The binding of checkpoint proteins on the surface of T cells to their partner proteins on healthy cells helps T cells recognise the healthy cells and prevents the immune system from destroying them. However, some cancer cells exploit this system and can also bind to the checkpoint proteins on T cells, stopping the T cells from attacking the cancer cells. Immune checkpoint blockade (ICB), a type of immunotherapy, uses monoclonal antibodies to target specific checkpoint proteins on T cells, helping the immune system recognise and attack cancer cells. Immunotherapy has been widely used with chemotherapy to improve cancer treatment. Δ9-Tetrahydrocannabinol (THC) is the principal component of cannabis that is used to treat the nausea and vomiting caused by chemotherapy. Because THC has been shown to exhibit anti-inflammatory properties, the researchers of the paper sought to investigate if THC interferes ICB treatment. Using mice with conditional knockout of CNR2 (Cnr2CKO) and FLAG tagged CNR2 (Cnr2GFP) in T cells, they showed that THC suppressed the antitumor immunity mediated by T cells through cannabinoid receptor 2 (CNR2) and decreased the efficacy of programmed cell death protein 1 (PD-1) blockade. To identify the signalling pathways regulated by CNR2 in T cells, the RNA sequencing of Cnr2CKO and Cnr2GFP CD8+ T cells was first performed after the activation by anti-CD3 and anti-CD28 antibodies. In Cnr2-deficient T cells, a strong activation of the Janus Kinase (JAK)-signal transducer and activator of transcription (STAT) signalling pathway was found. For example, upregulation of the target genes of the JAK-STAT signaling including Ifnγ, Ifngr1, Il2, Akt2, Ccnd1, Ccnd2, and Socs1 and downregulation of Il6, Il10, or Socs3 were observed. LC-MS/MS was performed to identify proteins that interact with CNR2. JAK1 was identified as one of the top proteins that bind to CNR2 inhibiting downstream STAT signalling, while other top proteins including Myh9, Flna, Alb, Myh10, Atp5o, Eif4b, and Coro1a belong to unspecific cell adhesion proteins. Taken together, this study suggests cannabis and cannabinoid-containing drugs should be avoided during immunotherapy.
How was PEAKS used?
To identify the proteins interacting with CNR2, LC–MS/MS analysis was performed on proteins that were only detected in the mice with FLAG-tagged CNR2. Raw mass spectra were searched against a Uniprot Mouse Database and all MS/MS statistical analyses were performed using PEAKS Studio 8.5.

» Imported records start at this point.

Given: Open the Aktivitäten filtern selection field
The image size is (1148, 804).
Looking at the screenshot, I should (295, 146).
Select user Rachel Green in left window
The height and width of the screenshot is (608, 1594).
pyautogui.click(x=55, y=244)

Xiong X, Chen S, Shen J, You H, Yang H, Yan C, Fang Z, Zhang J, Cai X, Dong X, Kang T, Li W, Zhou P. Cannabis suppresses antitumor immunity by inhibiting JAK/STAT signaling in T cells through CNR2. Signal Transduct Target Ther. 2022 Apr 6;7(1):99. doi:10.1038/s41392-022-00918-y. PMID: 35383142; PMCID: PMC8983672.
The combination of immune checkpoint blockade (ICB) with chemotherapy significantly improves clinical benefit of cancer treatment. Since chemotherapy is often associated with adverse events, concomitant treatment with drugs managing side effects of chemotherapy is frequently used in the combination therapy. However, whether these ancillary drugs could impede immunotherapy remains unknown. Here, we showed that ∆9-tetrahydrocannabinol (THC), the key ingredient of drugs approved for the treatment of chemotherapy-caused nausea, reduced the therapeutic effect of PD-1 blockade. The endogenous cannabinoid anandamide (AEA) also impeded antitumor immunity, indicating an immunosuppressive role of the endogenous cannabinoid system (ECS). Consistently, high levels of AEA in the sera were associated with poor overall survival in cancer patients. We further found that cannabinoids impaired the function of tumor-specific T cells through CNR2. Using a knock-in mouse model expressing a FLAG-tagged Cnr2 gene, we discovered that CNR2 binds to JAK1 and inhibits the downstream STAT signaling in T cells. Taken together, our results unveiled a novel mechanism of the ECS-mediated suppression on T-cell immunity against cancer, and suggest that cannabis and cannabinoid drugs should be avoided during immunotherapy.